The field experience in Western Canada has shown that the primary depletion behaviour of several heavy oil fields is anomalous and inconsistent with conventional theories. It is believed that at least foamy oil flow effects cause a part of this anomaly. It has been theorised that during primary production, the solution gas released from heavy oil does not disengage from the liquid immediately but remains dispersed in the form of small gas bubbles which tend to flow with the oil. This paper presents an experimental study of solution gas drive in foamy oil systems.

Primary depletion tests were conducted in a two meters long sand-pack using several different oils to evaluate the effects of different process parameters, such as oil viscosity and pressure decline rate. The results show that the performance of solution gas drive depends on the pressure decline rate (or drawdown pressure) imposed on the system. Experiments, in which the pressure at the production port was decreased very slowly, resulted in low recovery factors. When the pressure at the production port was reduced rapidly, high recovery factors were obtained. It was observed that a large pressure gradient developed and persisted in fast decline experiments while in slow decline experiments the pressure gradient remained very small. The results suggest that a different drive mechanism, which may be called foamy solution gas drive, becomes operative in fast depletion tests.

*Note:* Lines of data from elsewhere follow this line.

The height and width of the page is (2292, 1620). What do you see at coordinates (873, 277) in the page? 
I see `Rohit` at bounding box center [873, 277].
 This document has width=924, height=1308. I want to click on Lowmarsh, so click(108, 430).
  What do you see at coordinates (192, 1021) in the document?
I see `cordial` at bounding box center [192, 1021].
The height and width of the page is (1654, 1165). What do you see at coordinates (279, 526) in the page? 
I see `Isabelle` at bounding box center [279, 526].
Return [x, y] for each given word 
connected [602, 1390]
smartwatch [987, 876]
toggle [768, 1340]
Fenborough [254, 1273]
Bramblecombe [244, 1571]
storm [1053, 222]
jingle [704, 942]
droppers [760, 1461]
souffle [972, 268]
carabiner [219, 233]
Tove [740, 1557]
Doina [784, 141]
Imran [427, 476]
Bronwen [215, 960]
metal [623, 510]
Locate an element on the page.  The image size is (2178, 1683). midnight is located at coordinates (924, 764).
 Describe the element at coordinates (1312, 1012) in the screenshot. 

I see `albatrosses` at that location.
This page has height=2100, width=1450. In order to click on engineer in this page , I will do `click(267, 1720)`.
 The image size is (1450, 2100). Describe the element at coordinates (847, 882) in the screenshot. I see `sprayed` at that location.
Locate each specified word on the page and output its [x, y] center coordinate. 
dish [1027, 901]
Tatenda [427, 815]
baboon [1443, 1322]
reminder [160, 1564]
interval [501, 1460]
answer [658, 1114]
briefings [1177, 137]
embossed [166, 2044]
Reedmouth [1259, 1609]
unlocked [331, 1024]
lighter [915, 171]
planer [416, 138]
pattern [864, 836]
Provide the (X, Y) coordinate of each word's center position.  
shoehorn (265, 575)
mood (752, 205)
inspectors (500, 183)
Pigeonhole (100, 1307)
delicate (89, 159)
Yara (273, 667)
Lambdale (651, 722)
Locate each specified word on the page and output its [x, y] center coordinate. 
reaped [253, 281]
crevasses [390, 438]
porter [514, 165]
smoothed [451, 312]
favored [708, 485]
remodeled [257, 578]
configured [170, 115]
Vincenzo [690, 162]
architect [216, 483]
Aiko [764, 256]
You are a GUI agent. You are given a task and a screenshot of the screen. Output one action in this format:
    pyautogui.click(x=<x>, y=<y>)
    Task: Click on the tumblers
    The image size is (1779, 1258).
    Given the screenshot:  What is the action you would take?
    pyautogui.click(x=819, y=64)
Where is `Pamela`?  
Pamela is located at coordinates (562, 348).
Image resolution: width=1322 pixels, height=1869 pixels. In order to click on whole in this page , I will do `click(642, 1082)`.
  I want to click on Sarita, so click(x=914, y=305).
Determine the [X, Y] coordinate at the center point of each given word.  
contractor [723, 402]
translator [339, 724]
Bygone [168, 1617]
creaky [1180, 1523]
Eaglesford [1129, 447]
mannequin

The oil viscosity was found to have only a modest effect on the recovery factors observed in fast pressure decline experiments. However, the critical rate of pressure decline needed to maintain the foamy drive mechanism was viscosity dependent; increasing sharply with decreasing oil viscosity. The results also showed that, other factors being the same, the presence of asphaltenes did not affect recovery factors in high rate solution-gas-drive tests.


Cold production of heavy oil has become an attractive heavy oil production method past few years. Although cold production has been very successful in many heavy oil pools, it is not risk free. The final primary recovery factors differ widely among reservoirs having similar permeability and viscosity characteristics. Even within the same reservoir, some wells are better producers while others perform rathe poorly. The reasons for such performance differences remain obscure. Numerical simulation of primary production (Loughead and Saltuklaroglu; 1992) suggests that the wells, which perform poorly, are showing the normal solution gas drive behaviour while the wells which are prolific producers are anomalous. Several reasons have been suggested for higher than expected productivity and unexpectedly high primary recovery factors. These include formation of wormholes around the well, increased permeability due to sand dilation, and foamy oil flow. The first two appear to be responsible for higher than expected production rates and the foamy oil flow is thought to be the main reason for high primary recovery factors (Maini, Sarma and George; 1993).

Advances in horizontal well technology have removed some of the uncertainty from cold heavy oil production. Long horizontal wells lead to economically attractive (high) production rates even in the absence of wormholes and other unusual effects.